Could you retype only the lines from the one containing "Image resolution: width=341" through the final line of the entries, both included, skipping any images?

Input material:
_ _ _ _
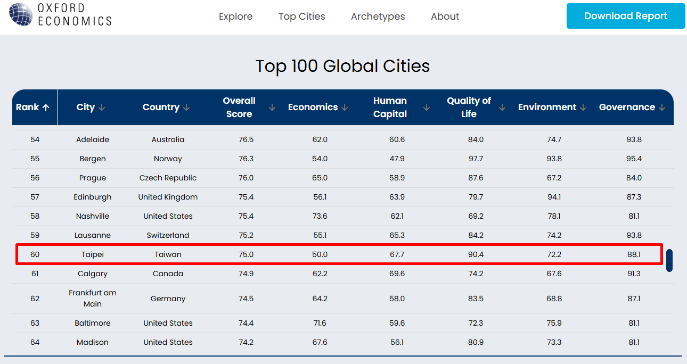Image resolution: width=687 pixels, height=364 pixels.
Task: Sort by Country arrow icon
Action: (186, 107)
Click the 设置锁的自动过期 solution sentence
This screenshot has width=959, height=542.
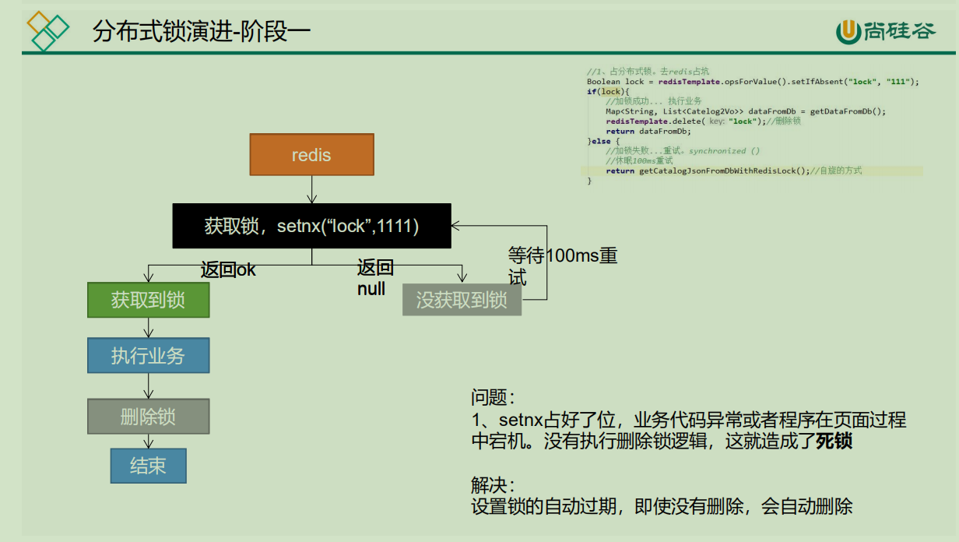(x=662, y=507)
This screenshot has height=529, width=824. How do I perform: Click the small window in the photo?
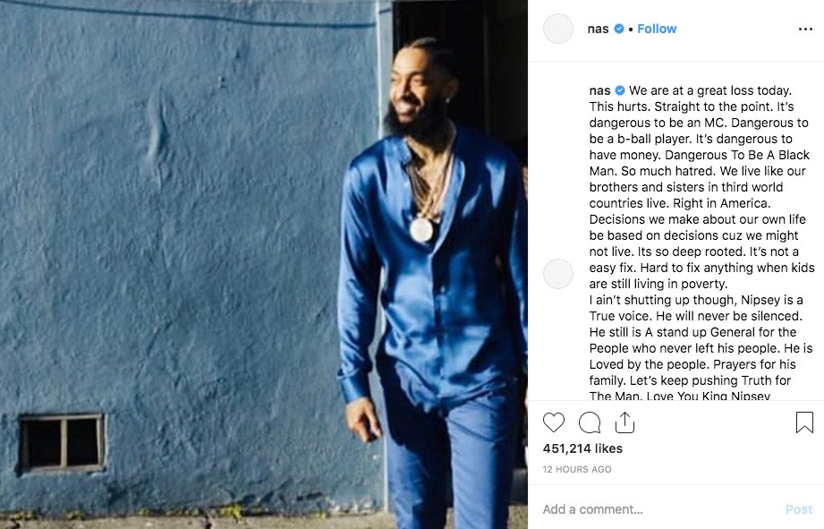pos(62,442)
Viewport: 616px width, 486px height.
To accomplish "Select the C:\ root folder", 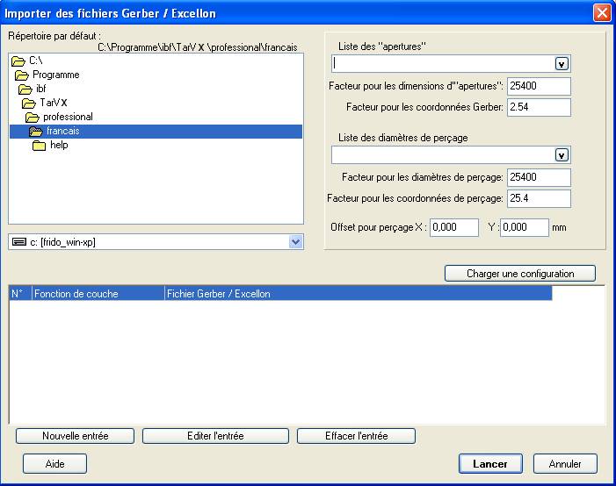I will [35, 61].
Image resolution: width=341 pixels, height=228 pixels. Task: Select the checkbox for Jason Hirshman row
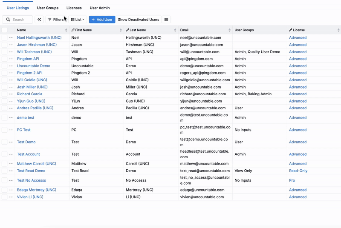tap(5, 45)
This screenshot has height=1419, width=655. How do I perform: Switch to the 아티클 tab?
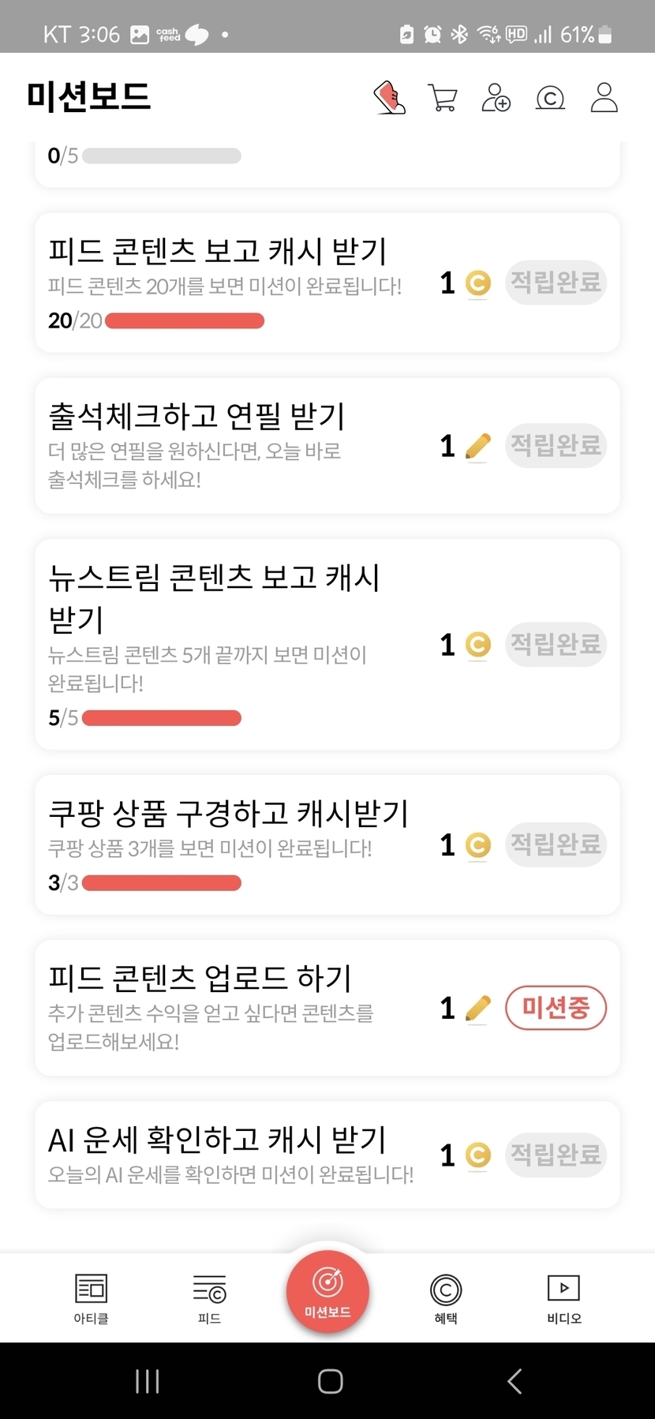(92, 1297)
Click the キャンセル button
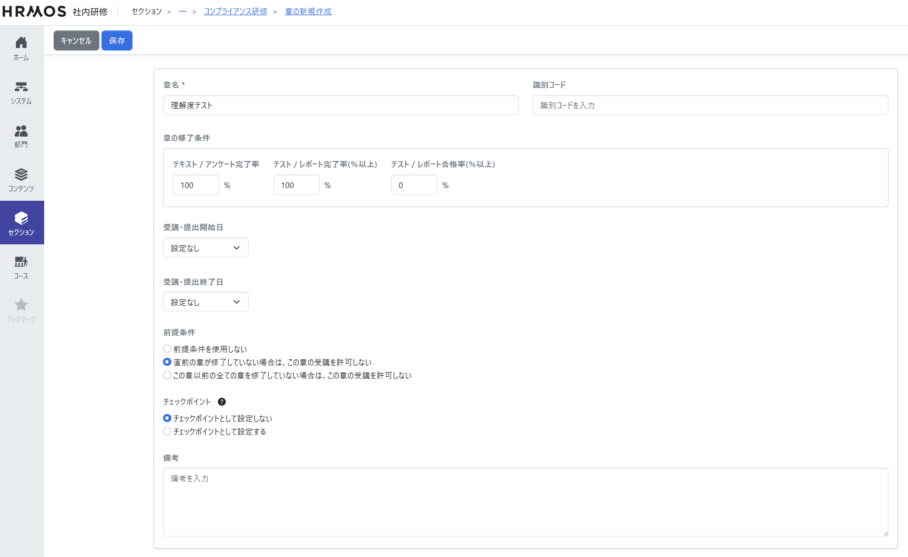The height and width of the screenshot is (557, 908). click(76, 40)
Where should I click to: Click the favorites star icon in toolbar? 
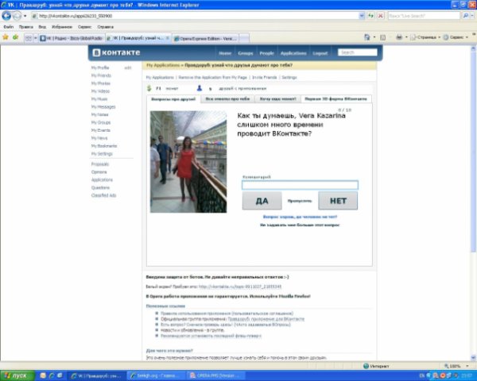point(6,37)
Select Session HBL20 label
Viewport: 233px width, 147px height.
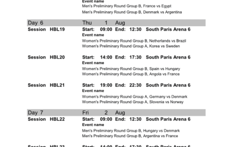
_ _ _ _
Exercise response:
Image resolution: width=341 pixels, height=228 pixels. Task: Select the checkbox for Jason Hirshman row
tap(5, 45)
This screenshot has height=1419, width=655. How do I perform: Switch to the 아티클 tab?
(92, 1297)
Click the キャンセル button
The height and width of the screenshot is (557, 908). click(76, 40)
Where should I click to: Click the favorites star icon in toolbar? 
point(6,37)
Select Session HBL20 label
Viewport: 233px width, 147px height.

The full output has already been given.